What is being asked
In the records below, begin at the line that has "Click the TIGER 850 SPORT title" and stop after the line that has "You are a computer-use agent. Image"; quote those lines verbatim and nothing more.

Recorded data
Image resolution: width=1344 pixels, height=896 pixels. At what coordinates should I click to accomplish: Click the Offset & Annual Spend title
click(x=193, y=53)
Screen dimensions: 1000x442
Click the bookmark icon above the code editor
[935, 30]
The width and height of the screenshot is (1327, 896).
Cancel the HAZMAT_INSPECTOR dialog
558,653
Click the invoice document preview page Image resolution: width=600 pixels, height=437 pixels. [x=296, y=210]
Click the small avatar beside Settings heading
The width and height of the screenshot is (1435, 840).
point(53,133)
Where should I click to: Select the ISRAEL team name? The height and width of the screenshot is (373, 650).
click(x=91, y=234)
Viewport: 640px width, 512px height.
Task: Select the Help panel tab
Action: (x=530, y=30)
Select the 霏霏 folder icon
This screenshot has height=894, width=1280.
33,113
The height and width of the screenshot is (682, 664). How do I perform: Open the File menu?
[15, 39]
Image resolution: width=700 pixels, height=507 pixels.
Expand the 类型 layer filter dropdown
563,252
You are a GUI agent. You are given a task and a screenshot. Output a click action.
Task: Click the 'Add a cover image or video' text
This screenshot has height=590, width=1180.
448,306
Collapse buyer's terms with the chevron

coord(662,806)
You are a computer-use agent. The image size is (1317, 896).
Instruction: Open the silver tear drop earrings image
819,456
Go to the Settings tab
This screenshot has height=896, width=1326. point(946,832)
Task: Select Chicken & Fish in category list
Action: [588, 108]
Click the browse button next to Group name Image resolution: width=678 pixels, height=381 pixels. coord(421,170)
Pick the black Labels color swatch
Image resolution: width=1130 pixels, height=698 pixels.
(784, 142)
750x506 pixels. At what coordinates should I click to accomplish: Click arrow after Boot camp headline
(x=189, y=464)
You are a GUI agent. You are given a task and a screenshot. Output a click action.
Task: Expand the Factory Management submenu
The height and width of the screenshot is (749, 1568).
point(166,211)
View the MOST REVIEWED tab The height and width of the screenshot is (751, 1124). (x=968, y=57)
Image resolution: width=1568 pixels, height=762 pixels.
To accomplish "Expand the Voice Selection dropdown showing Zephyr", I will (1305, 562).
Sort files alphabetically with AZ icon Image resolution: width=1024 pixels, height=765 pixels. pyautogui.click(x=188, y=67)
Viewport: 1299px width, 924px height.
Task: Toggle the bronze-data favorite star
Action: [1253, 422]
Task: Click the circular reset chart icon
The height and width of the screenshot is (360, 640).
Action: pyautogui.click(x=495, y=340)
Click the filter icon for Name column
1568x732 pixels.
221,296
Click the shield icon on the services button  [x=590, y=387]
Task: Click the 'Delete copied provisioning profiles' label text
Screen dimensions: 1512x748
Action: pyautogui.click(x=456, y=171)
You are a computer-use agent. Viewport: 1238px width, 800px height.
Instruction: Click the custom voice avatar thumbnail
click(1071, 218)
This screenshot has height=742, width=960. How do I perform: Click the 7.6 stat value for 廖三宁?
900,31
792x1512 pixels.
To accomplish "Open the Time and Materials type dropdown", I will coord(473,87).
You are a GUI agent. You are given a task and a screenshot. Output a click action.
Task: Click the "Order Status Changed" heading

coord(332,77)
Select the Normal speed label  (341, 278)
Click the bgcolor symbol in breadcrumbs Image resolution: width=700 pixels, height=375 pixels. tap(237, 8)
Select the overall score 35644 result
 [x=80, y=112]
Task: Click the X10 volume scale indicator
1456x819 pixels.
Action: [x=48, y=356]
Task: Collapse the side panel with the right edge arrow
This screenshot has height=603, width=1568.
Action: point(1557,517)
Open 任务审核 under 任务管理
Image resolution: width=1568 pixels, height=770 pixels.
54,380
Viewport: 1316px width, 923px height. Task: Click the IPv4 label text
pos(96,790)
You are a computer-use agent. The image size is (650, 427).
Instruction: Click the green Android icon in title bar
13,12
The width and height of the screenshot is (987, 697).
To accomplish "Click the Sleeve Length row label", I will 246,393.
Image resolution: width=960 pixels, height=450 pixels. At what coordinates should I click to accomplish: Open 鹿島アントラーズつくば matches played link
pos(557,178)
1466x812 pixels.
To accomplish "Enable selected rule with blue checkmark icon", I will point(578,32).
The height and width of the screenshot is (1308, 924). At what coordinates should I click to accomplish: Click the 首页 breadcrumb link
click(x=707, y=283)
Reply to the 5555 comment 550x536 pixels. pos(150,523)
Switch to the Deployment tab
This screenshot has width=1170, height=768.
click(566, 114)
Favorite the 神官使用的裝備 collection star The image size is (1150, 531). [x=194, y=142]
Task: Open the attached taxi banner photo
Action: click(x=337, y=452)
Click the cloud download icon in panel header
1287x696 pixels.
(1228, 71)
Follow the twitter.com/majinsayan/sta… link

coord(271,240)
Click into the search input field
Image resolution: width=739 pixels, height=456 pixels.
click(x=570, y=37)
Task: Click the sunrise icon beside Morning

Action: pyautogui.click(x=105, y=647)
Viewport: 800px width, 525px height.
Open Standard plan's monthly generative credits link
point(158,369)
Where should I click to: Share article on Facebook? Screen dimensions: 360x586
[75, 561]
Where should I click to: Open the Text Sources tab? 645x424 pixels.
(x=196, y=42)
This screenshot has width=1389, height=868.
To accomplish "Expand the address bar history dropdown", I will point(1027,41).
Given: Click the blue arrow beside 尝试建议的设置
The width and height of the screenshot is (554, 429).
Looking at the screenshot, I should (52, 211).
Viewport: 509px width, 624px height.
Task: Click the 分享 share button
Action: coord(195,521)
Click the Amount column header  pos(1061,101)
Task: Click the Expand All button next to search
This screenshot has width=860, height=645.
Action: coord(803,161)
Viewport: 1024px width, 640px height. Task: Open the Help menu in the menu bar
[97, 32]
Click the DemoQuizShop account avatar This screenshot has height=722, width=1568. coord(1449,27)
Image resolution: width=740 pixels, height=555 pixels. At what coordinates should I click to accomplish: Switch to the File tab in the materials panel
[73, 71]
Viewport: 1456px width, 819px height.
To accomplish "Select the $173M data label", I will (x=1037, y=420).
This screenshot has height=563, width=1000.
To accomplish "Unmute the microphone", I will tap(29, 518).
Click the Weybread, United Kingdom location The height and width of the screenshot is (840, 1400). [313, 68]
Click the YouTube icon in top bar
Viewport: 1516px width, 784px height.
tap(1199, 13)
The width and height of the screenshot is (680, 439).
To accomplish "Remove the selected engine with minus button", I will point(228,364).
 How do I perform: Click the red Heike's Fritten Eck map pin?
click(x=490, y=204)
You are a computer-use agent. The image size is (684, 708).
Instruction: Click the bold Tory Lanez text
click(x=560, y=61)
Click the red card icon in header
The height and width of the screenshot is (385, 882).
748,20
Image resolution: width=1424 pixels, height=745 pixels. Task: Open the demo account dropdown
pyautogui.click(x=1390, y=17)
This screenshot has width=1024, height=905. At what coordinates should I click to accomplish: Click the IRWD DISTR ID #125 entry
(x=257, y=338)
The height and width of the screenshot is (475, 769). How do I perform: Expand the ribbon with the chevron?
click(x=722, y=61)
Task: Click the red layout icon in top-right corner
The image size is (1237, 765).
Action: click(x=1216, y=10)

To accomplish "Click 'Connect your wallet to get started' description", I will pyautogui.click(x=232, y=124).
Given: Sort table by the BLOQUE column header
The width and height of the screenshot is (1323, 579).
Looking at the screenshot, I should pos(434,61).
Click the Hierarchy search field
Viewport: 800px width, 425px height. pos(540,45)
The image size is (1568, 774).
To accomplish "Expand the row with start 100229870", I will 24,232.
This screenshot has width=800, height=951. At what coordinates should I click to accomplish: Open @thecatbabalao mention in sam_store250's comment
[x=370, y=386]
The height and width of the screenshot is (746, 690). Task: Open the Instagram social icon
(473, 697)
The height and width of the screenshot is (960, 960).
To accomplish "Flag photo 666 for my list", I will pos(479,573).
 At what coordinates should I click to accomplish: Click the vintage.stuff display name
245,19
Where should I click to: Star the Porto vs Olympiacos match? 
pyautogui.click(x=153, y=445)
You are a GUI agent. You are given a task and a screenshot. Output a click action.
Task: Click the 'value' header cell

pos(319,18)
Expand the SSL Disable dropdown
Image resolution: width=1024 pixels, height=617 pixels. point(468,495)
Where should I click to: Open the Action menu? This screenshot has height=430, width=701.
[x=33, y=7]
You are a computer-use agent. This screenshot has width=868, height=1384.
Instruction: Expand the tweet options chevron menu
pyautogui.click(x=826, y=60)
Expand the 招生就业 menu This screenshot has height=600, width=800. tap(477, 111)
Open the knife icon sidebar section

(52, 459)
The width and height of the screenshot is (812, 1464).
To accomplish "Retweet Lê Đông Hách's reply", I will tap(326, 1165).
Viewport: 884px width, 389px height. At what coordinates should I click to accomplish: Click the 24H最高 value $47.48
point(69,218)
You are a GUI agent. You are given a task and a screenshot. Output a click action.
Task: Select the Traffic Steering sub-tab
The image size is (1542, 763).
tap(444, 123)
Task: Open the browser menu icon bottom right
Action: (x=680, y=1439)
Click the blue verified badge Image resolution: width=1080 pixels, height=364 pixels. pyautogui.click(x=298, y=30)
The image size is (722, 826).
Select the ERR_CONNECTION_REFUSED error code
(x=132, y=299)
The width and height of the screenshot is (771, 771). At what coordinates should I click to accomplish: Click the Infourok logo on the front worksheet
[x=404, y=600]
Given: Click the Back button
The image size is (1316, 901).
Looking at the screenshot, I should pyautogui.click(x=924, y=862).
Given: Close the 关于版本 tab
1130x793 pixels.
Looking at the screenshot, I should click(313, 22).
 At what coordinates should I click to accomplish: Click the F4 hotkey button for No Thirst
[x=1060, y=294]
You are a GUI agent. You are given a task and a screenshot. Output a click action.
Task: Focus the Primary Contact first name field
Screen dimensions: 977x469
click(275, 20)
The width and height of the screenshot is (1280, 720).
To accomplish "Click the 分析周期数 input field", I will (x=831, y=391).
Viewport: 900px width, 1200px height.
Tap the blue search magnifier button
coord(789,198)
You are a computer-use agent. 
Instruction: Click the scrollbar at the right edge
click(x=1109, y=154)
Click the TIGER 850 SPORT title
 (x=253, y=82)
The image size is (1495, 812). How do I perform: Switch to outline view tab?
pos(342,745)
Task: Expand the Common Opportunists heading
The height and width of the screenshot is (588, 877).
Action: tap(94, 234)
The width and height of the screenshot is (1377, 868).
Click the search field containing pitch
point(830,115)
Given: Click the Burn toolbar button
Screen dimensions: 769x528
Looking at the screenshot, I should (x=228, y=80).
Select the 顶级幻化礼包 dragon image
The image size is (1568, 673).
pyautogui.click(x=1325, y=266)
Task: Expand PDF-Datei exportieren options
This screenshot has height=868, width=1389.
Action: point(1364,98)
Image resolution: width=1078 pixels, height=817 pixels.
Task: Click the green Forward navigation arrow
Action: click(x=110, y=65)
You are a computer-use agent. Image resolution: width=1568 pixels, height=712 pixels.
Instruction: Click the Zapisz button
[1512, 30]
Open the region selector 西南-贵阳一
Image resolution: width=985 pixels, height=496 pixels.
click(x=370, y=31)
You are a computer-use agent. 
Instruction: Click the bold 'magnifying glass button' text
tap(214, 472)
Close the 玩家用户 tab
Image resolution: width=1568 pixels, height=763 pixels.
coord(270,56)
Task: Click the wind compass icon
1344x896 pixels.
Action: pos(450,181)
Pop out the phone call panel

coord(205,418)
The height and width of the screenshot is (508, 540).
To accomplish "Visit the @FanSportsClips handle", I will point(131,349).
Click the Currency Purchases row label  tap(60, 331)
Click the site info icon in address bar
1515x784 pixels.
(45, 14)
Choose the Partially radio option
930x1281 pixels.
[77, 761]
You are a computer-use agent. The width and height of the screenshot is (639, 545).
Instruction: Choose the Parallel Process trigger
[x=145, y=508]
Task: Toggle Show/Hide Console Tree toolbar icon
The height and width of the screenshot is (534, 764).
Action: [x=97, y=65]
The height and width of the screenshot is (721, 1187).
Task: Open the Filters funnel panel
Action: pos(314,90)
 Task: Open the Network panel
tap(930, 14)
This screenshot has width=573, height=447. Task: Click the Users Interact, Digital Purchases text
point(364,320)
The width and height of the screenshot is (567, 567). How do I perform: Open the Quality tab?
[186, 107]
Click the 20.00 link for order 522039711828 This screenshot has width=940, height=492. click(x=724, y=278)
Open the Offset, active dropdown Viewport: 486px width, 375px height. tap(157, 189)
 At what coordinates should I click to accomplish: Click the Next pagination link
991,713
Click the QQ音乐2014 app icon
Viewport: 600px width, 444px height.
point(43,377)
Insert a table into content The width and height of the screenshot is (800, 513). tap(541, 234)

Your solution
Click the TIGER 850 SPORT title
 (x=253, y=82)
The image size is (1495, 812). How do I perform: Switch to outline view tab?
pos(342,745)
Task: Expand the Common Opportunists heading
The height and width of the screenshot is (588, 877).
Action: tap(94, 234)
The width and height of the screenshot is (1377, 868).
Click the search field containing pitch
point(830,115)
Given: Click the Burn toolbar button
Screen dimensions: 769x528
Looking at the screenshot, I should (x=228, y=80).
Select the 顶级幻化礼包 dragon image
The image size is (1568, 673).
pyautogui.click(x=1325, y=266)
Task: Expand PDF-Datei exportieren options
This screenshot has height=868, width=1389.
Action: point(1364,98)
Image resolution: width=1078 pixels, height=817 pixels.
Task: Click the green Forward navigation arrow
Action: click(x=110, y=65)
You are a computer-use agent. Image resolution: width=1568 pixels, height=712 pixels.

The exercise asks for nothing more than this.